Its decision in January to acquire outdoors retailer Gander Mountain raised some red flags. Was Camping World losing its focus on RVs by aiming for grander outdoor lifestyle retailing? It also moved to switch out its auditor, something that is never a good look.

However, the biggest drag on Camping World is that the RV market itself is going through some hiccups. Average selling prices on vehicles are sliding, and shares of RV makers Winnebago (WGO -2.05%) and Thor Industries (THO -0.42%) have shed 24% and 34% of their value, respectively, this year. Paying out modest yet consistent dividends didn't help. Camping World, Winnebago, and Thor pack yields of 1.4%, 1%, and 1.6%, respectively, after the sell-offs. 

Universal Display: Down 44%

Another dividend payer that is following up a great 2017 with a horrendous 2018 is Universal Display. The patent-rich champion of organic light-emitting diode (OLED) technology was a rising star last year when the battery-efficient screen tech finally cracked the iPhone market. However, as iPhone X sales languished and OLED use in TVs and tablets failed to move the needle (revenue declined 22% in the first quarter), Universal Display came under fire.

Universal Display argues that OLED has emerged to take 10% of the display market in consumer electronics over the past decade, but it remains to be seen where it goes from here. Universal Display's yield of 0.3% is the lowest among the stocks singled out in this article, but it's yet another income producer that has been painful to own this year. 

Arcos Dorados: Down 32%

Investors in Arcos Dorados haven't been singing the McDonald's (MCD -0.43%) "I'm lovin' it" jingle lately. Shares of the world's largest independent McDonald's franchisee -- and Latin America's largest restaurant operator -- have surrendered nearly a third of their value this year. 

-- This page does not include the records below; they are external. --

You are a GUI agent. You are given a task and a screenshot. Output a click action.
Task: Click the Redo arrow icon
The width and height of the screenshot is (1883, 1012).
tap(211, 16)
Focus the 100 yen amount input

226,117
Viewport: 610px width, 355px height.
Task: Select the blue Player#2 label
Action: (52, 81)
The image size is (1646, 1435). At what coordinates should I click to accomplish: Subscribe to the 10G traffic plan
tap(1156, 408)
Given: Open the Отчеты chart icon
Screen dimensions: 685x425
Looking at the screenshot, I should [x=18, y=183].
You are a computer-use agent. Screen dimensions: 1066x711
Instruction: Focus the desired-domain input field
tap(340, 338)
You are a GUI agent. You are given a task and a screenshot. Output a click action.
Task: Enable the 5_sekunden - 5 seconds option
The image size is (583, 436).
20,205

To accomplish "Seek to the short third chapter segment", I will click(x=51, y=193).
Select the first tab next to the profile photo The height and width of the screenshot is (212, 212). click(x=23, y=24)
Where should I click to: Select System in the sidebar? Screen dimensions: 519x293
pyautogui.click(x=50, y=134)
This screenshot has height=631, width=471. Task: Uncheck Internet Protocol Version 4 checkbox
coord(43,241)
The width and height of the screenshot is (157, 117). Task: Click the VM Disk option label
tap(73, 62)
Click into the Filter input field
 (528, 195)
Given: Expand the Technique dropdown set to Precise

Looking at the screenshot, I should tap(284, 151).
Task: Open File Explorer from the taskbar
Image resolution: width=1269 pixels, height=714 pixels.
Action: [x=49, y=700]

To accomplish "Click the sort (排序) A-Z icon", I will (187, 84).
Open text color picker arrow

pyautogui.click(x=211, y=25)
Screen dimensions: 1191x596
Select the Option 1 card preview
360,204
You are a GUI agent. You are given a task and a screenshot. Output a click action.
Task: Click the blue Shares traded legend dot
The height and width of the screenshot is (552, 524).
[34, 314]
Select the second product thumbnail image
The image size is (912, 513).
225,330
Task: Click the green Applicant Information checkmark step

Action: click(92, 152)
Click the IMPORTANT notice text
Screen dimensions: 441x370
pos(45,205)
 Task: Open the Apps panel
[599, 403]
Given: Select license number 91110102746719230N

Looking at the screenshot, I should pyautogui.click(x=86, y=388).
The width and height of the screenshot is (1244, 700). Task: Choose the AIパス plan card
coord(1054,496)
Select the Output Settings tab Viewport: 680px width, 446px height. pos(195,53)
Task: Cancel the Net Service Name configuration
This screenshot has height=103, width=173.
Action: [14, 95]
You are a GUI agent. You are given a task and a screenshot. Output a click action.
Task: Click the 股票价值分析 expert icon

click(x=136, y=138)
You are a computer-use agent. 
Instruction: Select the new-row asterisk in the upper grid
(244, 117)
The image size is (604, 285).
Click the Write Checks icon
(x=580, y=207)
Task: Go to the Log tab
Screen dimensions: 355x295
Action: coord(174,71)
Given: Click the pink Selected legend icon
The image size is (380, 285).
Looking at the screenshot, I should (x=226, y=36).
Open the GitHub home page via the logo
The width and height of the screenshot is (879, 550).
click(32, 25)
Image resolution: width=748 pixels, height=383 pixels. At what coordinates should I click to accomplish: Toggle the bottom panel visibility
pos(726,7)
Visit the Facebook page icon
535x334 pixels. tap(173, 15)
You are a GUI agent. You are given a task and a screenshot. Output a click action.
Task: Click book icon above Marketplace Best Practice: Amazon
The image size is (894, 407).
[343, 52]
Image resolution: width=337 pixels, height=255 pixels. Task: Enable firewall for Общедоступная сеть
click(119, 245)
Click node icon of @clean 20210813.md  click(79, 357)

Arcos Dorados is holding up well in terms of growth. But after the stock nearly doubled last year, investors entered 2018 with high expectations that have yet to be fully realized. Arcos Dorados' franchised McDonald's locations are growing sales nicely through Latin America, but it did fall short of Wall Street's earnings expectations in its most recent quarter. Nearly half of its 2,190 locations are in Brazil, so the wild currency swings will add to the company's performance volatility.